# [EXERCISE]
Reproduce the data below with "ViewCube" swapped for "view cube", leaving everything else unchanged.

Raw records
--- Begin ---

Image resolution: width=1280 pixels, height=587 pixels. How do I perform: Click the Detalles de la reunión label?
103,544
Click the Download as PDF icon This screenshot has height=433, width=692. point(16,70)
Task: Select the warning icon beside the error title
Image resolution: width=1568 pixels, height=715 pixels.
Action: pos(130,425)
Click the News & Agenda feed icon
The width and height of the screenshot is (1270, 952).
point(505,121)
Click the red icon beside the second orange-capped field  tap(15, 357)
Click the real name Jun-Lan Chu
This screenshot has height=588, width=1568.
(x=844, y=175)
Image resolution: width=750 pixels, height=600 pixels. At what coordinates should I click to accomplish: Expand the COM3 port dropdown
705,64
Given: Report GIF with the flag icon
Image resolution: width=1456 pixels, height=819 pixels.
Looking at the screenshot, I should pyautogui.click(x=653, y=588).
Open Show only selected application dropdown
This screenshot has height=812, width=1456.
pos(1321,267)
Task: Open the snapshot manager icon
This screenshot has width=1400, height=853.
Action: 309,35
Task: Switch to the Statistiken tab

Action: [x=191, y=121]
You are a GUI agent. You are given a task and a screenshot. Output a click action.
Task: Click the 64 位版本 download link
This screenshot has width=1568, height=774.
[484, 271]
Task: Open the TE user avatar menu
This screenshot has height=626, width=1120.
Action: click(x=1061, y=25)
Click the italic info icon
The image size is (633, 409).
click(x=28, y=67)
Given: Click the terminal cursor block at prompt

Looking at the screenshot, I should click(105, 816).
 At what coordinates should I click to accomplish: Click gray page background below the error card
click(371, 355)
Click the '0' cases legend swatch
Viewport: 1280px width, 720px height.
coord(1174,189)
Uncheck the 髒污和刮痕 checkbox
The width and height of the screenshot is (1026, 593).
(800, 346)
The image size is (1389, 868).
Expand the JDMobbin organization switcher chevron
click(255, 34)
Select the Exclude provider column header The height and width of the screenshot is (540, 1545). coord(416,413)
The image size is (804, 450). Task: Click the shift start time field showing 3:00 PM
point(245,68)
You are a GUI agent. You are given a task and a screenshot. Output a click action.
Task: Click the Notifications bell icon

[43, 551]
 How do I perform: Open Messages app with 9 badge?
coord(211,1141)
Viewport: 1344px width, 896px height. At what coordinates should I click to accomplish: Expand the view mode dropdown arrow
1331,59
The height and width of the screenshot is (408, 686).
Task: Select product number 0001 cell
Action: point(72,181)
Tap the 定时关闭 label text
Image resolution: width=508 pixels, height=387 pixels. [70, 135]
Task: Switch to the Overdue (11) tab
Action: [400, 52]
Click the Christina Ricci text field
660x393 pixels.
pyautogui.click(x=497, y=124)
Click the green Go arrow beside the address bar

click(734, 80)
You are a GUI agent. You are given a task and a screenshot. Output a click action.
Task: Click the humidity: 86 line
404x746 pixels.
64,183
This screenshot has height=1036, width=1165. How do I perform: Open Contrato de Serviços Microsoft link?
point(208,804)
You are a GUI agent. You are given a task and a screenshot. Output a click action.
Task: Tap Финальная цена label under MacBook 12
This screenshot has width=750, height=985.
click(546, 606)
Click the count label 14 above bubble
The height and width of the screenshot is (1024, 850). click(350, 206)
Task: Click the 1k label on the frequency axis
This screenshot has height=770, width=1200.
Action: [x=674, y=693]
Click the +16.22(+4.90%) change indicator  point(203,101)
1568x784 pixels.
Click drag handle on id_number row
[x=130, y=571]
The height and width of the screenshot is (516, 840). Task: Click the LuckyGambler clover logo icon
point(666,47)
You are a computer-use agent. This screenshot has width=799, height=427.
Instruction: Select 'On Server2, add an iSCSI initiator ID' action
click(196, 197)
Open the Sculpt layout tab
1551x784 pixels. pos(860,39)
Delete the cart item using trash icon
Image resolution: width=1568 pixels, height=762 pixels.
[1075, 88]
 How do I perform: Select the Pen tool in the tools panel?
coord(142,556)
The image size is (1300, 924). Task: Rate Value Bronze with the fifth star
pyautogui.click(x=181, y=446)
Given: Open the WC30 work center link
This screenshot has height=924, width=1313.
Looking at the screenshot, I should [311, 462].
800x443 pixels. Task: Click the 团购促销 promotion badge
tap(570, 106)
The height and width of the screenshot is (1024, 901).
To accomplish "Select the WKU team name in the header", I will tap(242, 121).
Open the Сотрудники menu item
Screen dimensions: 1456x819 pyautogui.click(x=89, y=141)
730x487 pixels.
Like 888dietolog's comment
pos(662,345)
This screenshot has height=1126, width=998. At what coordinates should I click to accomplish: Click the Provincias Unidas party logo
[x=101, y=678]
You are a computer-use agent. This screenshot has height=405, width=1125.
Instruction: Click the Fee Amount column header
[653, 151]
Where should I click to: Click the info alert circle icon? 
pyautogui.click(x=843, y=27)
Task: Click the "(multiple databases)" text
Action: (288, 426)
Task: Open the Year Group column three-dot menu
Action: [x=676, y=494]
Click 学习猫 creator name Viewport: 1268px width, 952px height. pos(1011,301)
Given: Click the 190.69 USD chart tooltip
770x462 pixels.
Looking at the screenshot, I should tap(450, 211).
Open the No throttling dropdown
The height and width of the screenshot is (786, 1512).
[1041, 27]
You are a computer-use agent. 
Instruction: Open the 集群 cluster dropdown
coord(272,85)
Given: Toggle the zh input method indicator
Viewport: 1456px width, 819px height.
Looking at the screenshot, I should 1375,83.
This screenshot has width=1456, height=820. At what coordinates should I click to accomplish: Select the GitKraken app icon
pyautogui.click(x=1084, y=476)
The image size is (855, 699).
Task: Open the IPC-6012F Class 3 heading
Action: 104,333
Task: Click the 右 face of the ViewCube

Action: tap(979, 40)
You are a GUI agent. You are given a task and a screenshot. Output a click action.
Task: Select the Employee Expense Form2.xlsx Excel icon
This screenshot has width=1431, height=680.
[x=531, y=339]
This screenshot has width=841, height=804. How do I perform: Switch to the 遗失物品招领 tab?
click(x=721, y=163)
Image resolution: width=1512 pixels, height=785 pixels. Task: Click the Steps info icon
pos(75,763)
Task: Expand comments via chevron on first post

--- End ---

# [CORRECT RESULT]
Image resolution: width=1280 pixels, height=587 pixels. How do I perform: Click the Detalles de la reunión label?
103,544
Click the Download as PDF icon This screenshot has height=433, width=692. point(16,70)
Task: Select the warning icon beside the error title
Image resolution: width=1568 pixels, height=715 pixels.
Action: pos(130,425)
Click the News & Agenda feed icon
The width and height of the screenshot is (1270, 952).
point(505,121)
Click the red icon beside the second orange-capped field  tap(15, 357)
Click the real name Jun-Lan Chu
This screenshot has height=588, width=1568.
(x=844, y=175)
Image resolution: width=750 pixels, height=600 pixels. At what coordinates should I click to accomplish: Expand the COM3 port dropdown
705,64
Given: Report GIF with the flag icon
Image resolution: width=1456 pixels, height=819 pixels.
Looking at the screenshot, I should pyautogui.click(x=653, y=588).
Open Show only selected application dropdown
This screenshot has height=812, width=1456.
pos(1321,267)
Task: Open the snapshot manager icon
This screenshot has width=1400, height=853.
Action: 309,35
Task: Switch to the Statistiken tab

Action: [x=191, y=121]
You are a GUI agent. You are given a task and a screenshot. Output a click action.
Task: Click the 64 位版本 download link
This screenshot has width=1568, height=774.
[484, 271]
Task: Open the TE user avatar menu
This screenshot has height=626, width=1120.
Action: click(x=1061, y=25)
Click the italic info icon
The image size is (633, 409).
click(x=28, y=67)
Given: Click the terminal cursor block at prompt

Looking at the screenshot, I should click(105, 816).
 At what coordinates should I click to accomplish: Click gray page background below the error card
click(371, 355)
Click the '0' cases legend swatch
Viewport: 1280px width, 720px height.
coord(1174,189)
Uncheck the 髒污和刮痕 checkbox
The width and height of the screenshot is (1026, 593).
(800, 346)
The image size is (1389, 868).
Expand the JDMobbin organization switcher chevron
click(255, 34)
Select the Exclude provider column header The height and width of the screenshot is (540, 1545). coord(416,413)
The image size is (804, 450). Task: Click the shift start time field showing 3:00 PM
point(245,68)
You are a GUI agent. You are given a task and a screenshot. Output a click action.
Task: Click the Notifications bell icon

[43, 551]
 How do I perform: Open Messages app with 9 badge?
coord(211,1141)
Viewport: 1344px width, 896px height. At what coordinates should I click to accomplish: Expand the view mode dropdown arrow
1331,59
The height and width of the screenshot is (408, 686).
Task: Select product number 0001 cell
Action: point(72,181)
Tap the 定时关闭 label text
Image resolution: width=508 pixels, height=387 pixels. [70, 135]
Task: Switch to the Overdue (11) tab
Action: [400, 52]
Click the Christina Ricci text field
660x393 pixels.
pyautogui.click(x=497, y=124)
Click the green Go arrow beside the address bar

click(734, 80)
You are a GUI agent. You are given a task and a screenshot. Output a click action.
Task: Click the humidity: 86 line
404x746 pixels.
64,183
This screenshot has height=1036, width=1165. How do I perform: Open Contrato de Serviços Microsoft link?
point(208,804)
You are a GUI agent. You are given a task and a screenshot. Output a click action.
Task: Tap Финальная цена label under MacBook 12
This screenshot has width=750, height=985.
click(546, 606)
Click the count label 14 above bubble
The height and width of the screenshot is (1024, 850). click(350, 206)
Task: Click the 1k label on the frequency axis
This screenshot has height=770, width=1200.
Action: [x=674, y=693]
Click the +16.22(+4.90%) change indicator  point(203,101)
1568x784 pixels.
Click drag handle on id_number row
[x=130, y=571]
The height and width of the screenshot is (516, 840). Task: Click the LuckyGambler clover logo icon
point(666,47)
You are a computer-use agent. This screenshot has width=799, height=427.
Instruction: Select 'On Server2, add an iSCSI initiator ID' action
click(196, 197)
Open the Sculpt layout tab
1551x784 pixels. pos(860,39)
Delete the cart item using trash icon
Image resolution: width=1568 pixels, height=762 pixels.
[1075, 88]
 How do I perform: Select the Pen tool in the tools panel?
coord(142,556)
The image size is (1300, 924). Task: Rate Value Bronze with the fifth star
pyautogui.click(x=181, y=446)
Given: Open the WC30 work center link
This screenshot has height=924, width=1313.
Looking at the screenshot, I should [311, 462].
800x443 pixels. Task: Click the 团购促销 promotion badge
tap(570, 106)
The height and width of the screenshot is (1024, 901).
To accomplish "Select the WKU team name in the header", I will tap(242, 121).
Open the Сотрудники menu item
Screen dimensions: 1456x819 pyautogui.click(x=89, y=141)
730x487 pixels.
Like 888dietolog's comment
pos(662,345)
This screenshot has height=1126, width=998. At what coordinates should I click to accomplish: Click the Provincias Unidas party logo
[x=101, y=678]
You are a computer-use agent. This screenshot has height=405, width=1125.
Instruction: Click the Fee Amount column header
[653, 151]
Where should I click to: Click the info alert circle icon? 
pyautogui.click(x=843, y=27)
Task: Click the "(multiple databases)" text
Action: (288, 426)
Task: Open the Year Group column three-dot menu
Action: [x=676, y=494]
Click 学习猫 creator name Viewport: 1268px width, 952px height. pos(1011,301)
Given: Click the 190.69 USD chart tooltip
770x462 pixels.
Looking at the screenshot, I should tap(450, 211).
Open the No throttling dropdown
The height and width of the screenshot is (786, 1512).
[1041, 27]
You are a computer-use agent. 
Instruction: Open the 集群 cluster dropdown
coord(272,85)
Given: Toggle the zh input method indicator
Viewport: 1456px width, 819px height.
Looking at the screenshot, I should 1375,83.
This screenshot has width=1456, height=820. At what coordinates should I click to accomplish: Select the GitKraken app icon
pyautogui.click(x=1084, y=476)
The image size is (855, 699).
Task: Open the IPC-6012F Class 3 heading
Action: 104,333
Task: Click the 右 face of the view cube

Action: tap(979, 40)
You are a GUI agent. You are given a task and a screenshot. Output a click action.
Task: Select the Employee Expense Form2.xlsx Excel icon
This screenshot has width=1431, height=680.
[x=531, y=339]
This screenshot has width=841, height=804. How do I perform: Switch to the 遗失物品招领 tab?
click(x=721, y=163)
Image resolution: width=1512 pixels, height=785 pixels. Task: Click the Steps info icon
pos(75,763)
Task: Expand comments via chevron on first post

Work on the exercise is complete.